Natia Navrouzov, qui dirige la collecte des informations pour l'organisation yésidie Yazda, affirme que les victimes yézidies avec lesquelles elle a travaillé souhaitent généralement que ce soit un tribunal international en Europe qui juge les auteurs de violations des droits de l'homme, car elles ne font confiance ni aux autorités irakiennes ni aux Kurdes pour leur rendre justice. Ils veulent que la justice pénale internationale reconnaisse le génocide contre les Yézidis et ils "font toujours la comparaison avec le Rwanda".
Darwish, qui a été emprisonné par le régime syrien, affirme également que l'Europe serait le meilleur endroit pour garantir qu'il n'y ait pas de peine de mort, que le tribunal soit indépendant et compétent, que les droits de la défense soient respectés et que "les victimes [puissent] être présentes". Mais selon lui, ce n'est pas ce que veulent les Etats européens car ils "ne veulent pas récupérer leurs combattants" et "ne veulent pas affronter le problème". Les Etats concernés insistent sur le fait qu'un tribunal proche du lieu des crimes serait plus efficace car, comme Damberg l'a dit à JusticeInfo, "c'est souvent là que se trouvent les preuves et les victimes". Darwish, lui, pense que ces Etats devraient assumer leurs responsabilités, reprendre leurs citoyens et les juger sous leur propre juridiction.

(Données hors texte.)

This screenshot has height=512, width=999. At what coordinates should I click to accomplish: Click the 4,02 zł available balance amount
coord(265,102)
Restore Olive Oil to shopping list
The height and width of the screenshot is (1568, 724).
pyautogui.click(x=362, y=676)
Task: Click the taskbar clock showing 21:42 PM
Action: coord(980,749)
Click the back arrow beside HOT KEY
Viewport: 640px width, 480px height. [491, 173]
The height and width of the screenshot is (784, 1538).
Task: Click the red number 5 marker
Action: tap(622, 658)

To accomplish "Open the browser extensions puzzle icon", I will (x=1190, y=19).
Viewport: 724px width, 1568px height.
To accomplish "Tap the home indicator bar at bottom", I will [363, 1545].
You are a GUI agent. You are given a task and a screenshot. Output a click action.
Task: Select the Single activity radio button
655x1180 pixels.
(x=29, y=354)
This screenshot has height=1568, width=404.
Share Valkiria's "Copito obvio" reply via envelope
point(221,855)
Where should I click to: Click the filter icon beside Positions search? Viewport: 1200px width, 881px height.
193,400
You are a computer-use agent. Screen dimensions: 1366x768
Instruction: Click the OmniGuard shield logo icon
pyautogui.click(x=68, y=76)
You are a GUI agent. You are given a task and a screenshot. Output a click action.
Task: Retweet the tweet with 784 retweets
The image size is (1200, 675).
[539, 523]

Les incertitudes de l'Irak
Comme l'Irak semble être l'option privilégiée pour le moment, Navrouzov de Yazda dit qu'elle pourrait s'en réjouir "s'il y a un renforcement des capacités en Irak". Mais elle s'inquiète de certains obstacles. "Les juges et les avocats internationaux accepteront-ils de venir ici ? Le droit pénal irakien ne reconnaît pas le génocide, les crimes de guerre et les crimes contre l'humanité, ce qui, de notre point de vue, représente ce qui est arrivé aux Yézidis, il y aurait donc de nombreux défis pratiques à relever".
Darwish pense aussi que les victimes ne font pas confiance aux autorités irakiennes et que "nous ne savons pas jusqu'à quel point [le tribunal] serait indépendant", étant donné que l'Irak est aussi "dans une sorte de guerre civile" et que tout dépend du politique. "J'ai le sentiment que toute cette idée d'un tribunal international ne fonctionnera finalement pas", dit Sassoli. D’ici là, Navrouzov précise que son organisation partage déjà des informations avec les procureurs en France et en Allemagne. Un certain nombre de pays européens ont en effet entamé des poursuites pour des crimes liés à la Syrie, notamment l'Allemagne, la France, la Suède et les Pays-Bas. "Nous ne voulons pas attendre", dit Navrouzov.